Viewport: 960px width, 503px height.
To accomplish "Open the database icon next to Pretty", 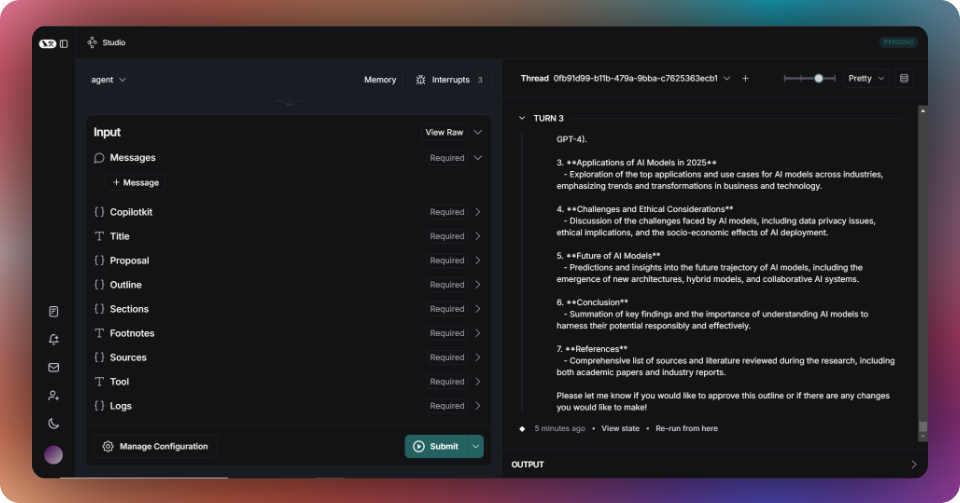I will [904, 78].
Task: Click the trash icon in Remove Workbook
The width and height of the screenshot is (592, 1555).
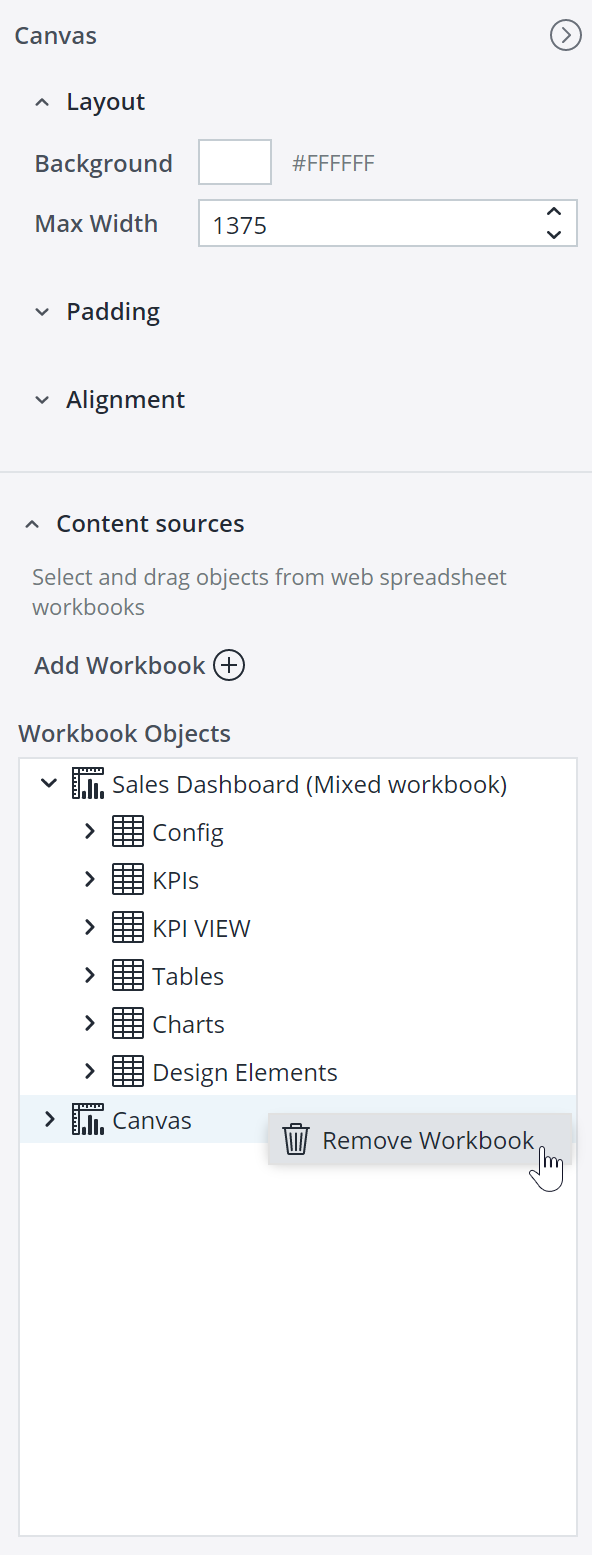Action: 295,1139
┄┄┄┄┄┄┄┄┄┄
_Assignment_:
What is needed is an exact copy of the lines from the line with "Task: Click the trash icon in Remove Workbook" to the end of the data above, both included, without any pictures.

_Written response_:
Task: Click the trash icon in Remove Workbook
The width and height of the screenshot is (592, 1555).
Action: 295,1139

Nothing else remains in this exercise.